If you’re only using Fasten to manually upload your records, you don’t really need an Installation ID, since you won’t be communicating with the Lighthouse at all.
Are you passing Installation ID’s to the Provider?
No, the Installation ID is only used by the Fasten Lighthouse to enforce user registration limits – it’s a correlation ID. It’s not passed to the Provider at all.
What will be the “hard registration limit” per Installation ID?
That’s still under discussion. It may end up being Provider specific, but I’m hoping that they’ll agree to a reasonable constant limit ~100.
Would User-Level DB Encryption or Zero-Knowledge Encryption help?
- User Level DB Encryption still requires the user to trust of the application. It won’t protect users from a malicious app or malicious system admin, it only makes it more difficult/appealing for hackers who’ve found a way to dump the database.
- Zero-Knowledge Encryption is a great idea, but it’s not something that I can implement in the short term as it’s complicated for a couple of reasons. Medical record data is retrieved from the healthcare provider server-side (because a number of EHR systems don’t support CORS in any meaningful way, and server-side sync is basically required for background processing), so a malicious version of the Fasten App could just dump it to a file that the malicious admin can see.

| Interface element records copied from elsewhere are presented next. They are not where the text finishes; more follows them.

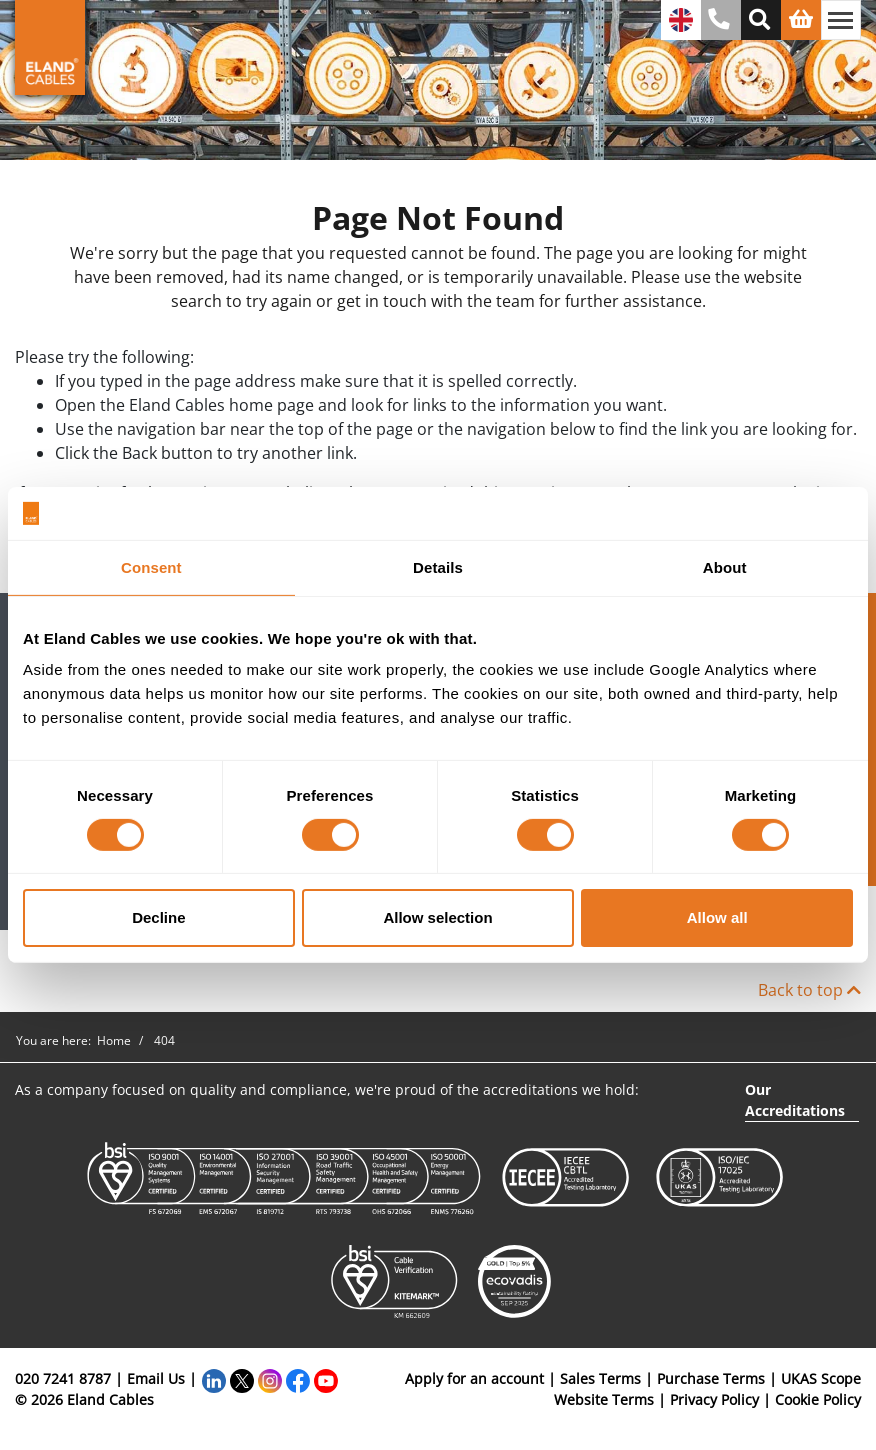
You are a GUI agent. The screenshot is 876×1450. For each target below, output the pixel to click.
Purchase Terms (711, 1378)
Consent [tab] (151, 566)
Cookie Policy (818, 1399)
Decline (158, 917)
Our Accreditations (795, 1100)
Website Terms (604, 1399)
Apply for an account (474, 1378)
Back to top (809, 990)
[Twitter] (242, 1378)
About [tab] (725, 566)
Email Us (156, 1378)
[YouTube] (326, 1378)
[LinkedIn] (214, 1378)
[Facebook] (298, 1378)
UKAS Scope (821, 1378)
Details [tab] (438, 566)
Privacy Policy (714, 1399)
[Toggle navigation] (841, 20)
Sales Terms (600, 1378)
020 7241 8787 (63, 1378)
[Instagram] (270, 1378)
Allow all (717, 917)
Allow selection (437, 917)
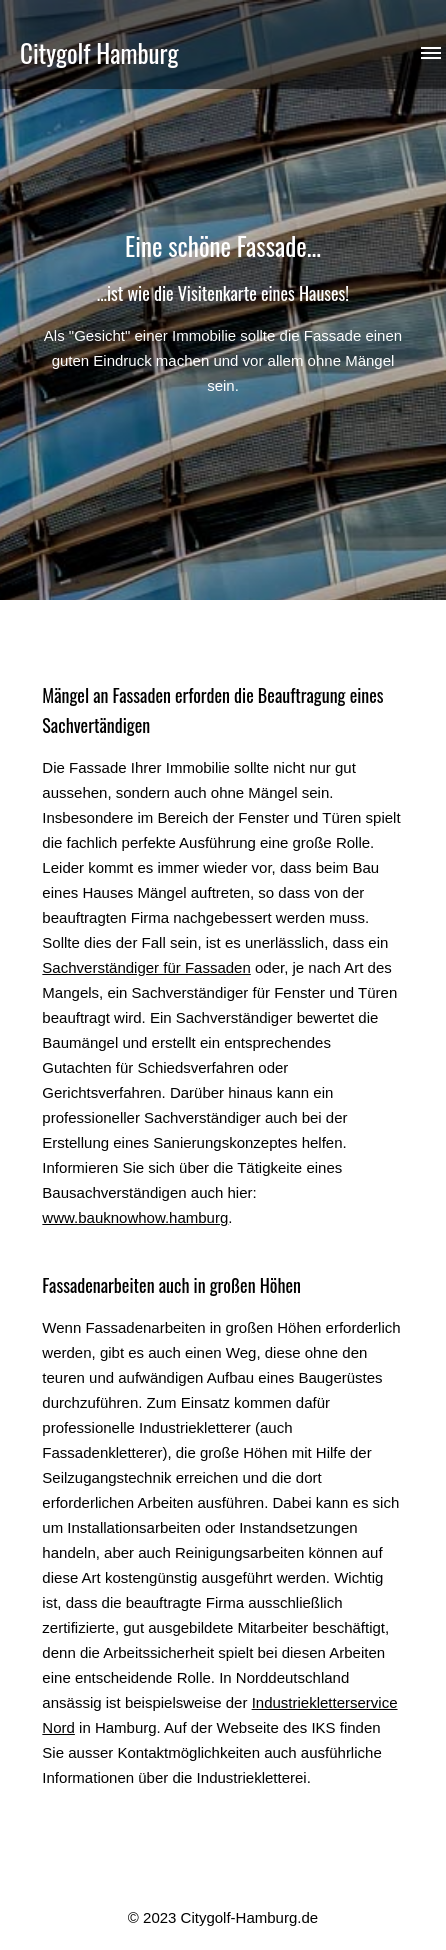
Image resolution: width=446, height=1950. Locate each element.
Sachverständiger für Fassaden (146, 967)
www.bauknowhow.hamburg (135, 1217)
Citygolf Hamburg (99, 52)
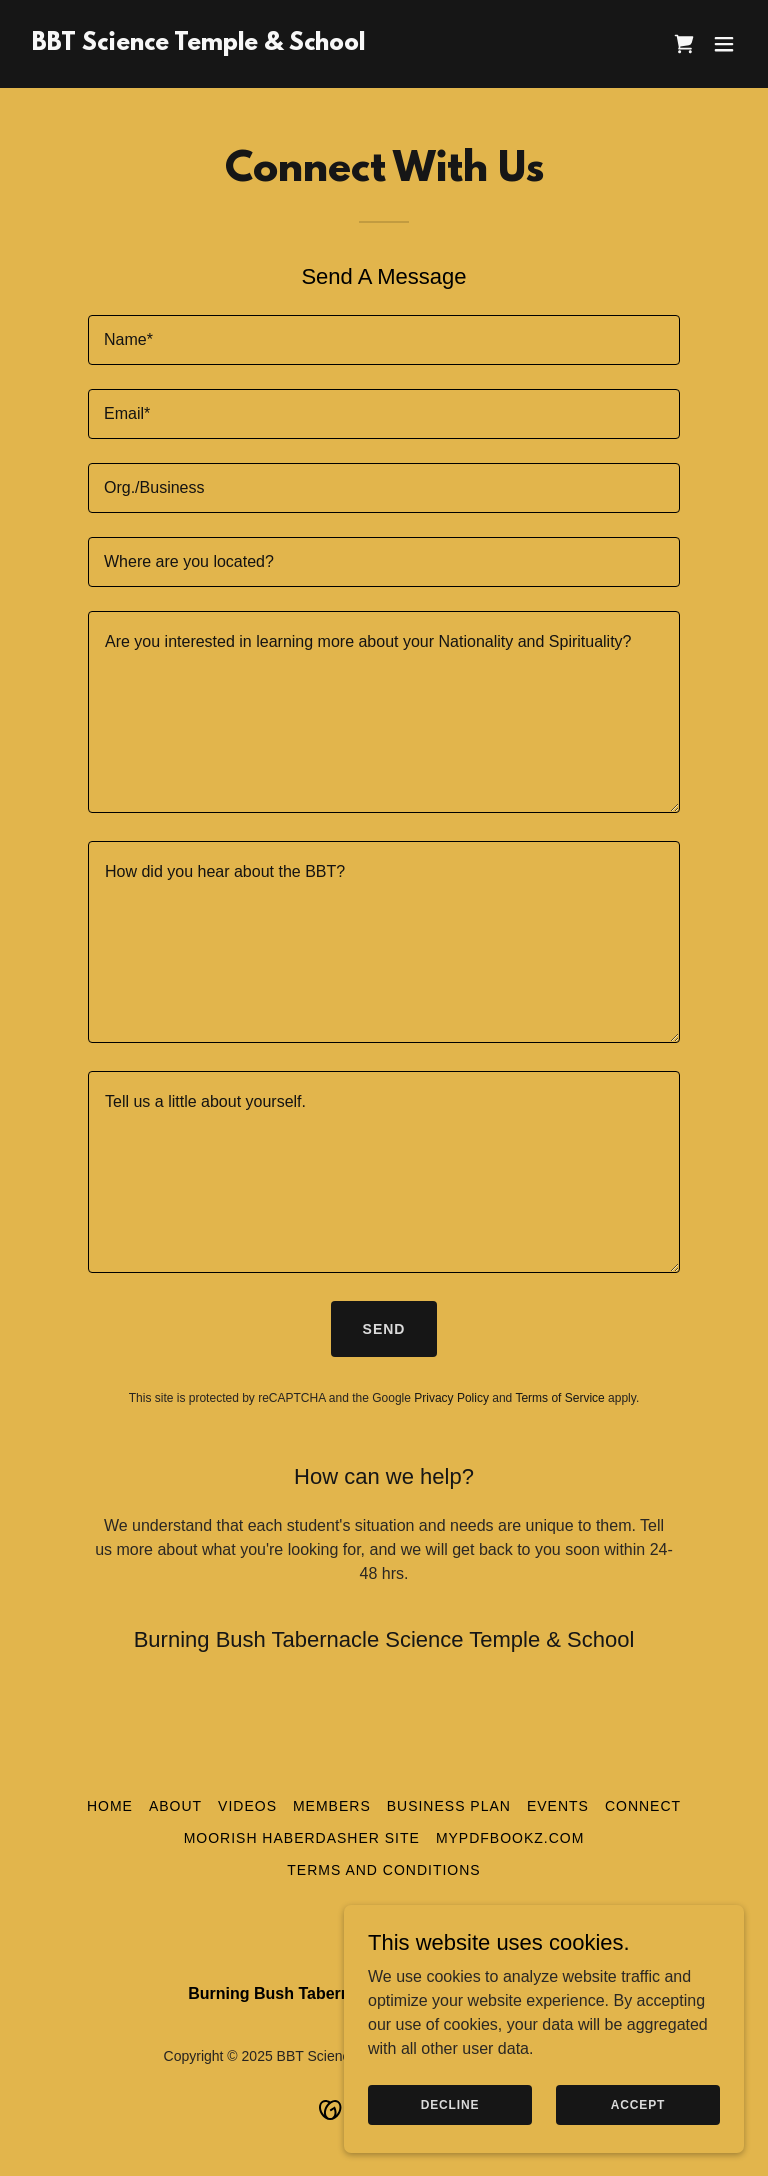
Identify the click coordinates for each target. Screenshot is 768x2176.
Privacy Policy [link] (451, 1398)
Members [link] (332, 1806)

- Neither of these solutions solve the problem of a non-official Fasten app using the Fasten Lighthouse to skirt the Provider’s security review process.
Is it possible to have Providers redirect directly to the Fasten App, ignoring the Lighthouse completely?
Unfortunately not. See What is the Fasten Lighthouse? I thought Fasten was Self-Hosted? and Authentication
Would Dynamic Client Registration help?
While OAuth Dynamic Client Registration (DCR) is a thing, most Providers don’t support it, and these big Providers that have legal and security compliance checklists before providing API credentials definitely don’t.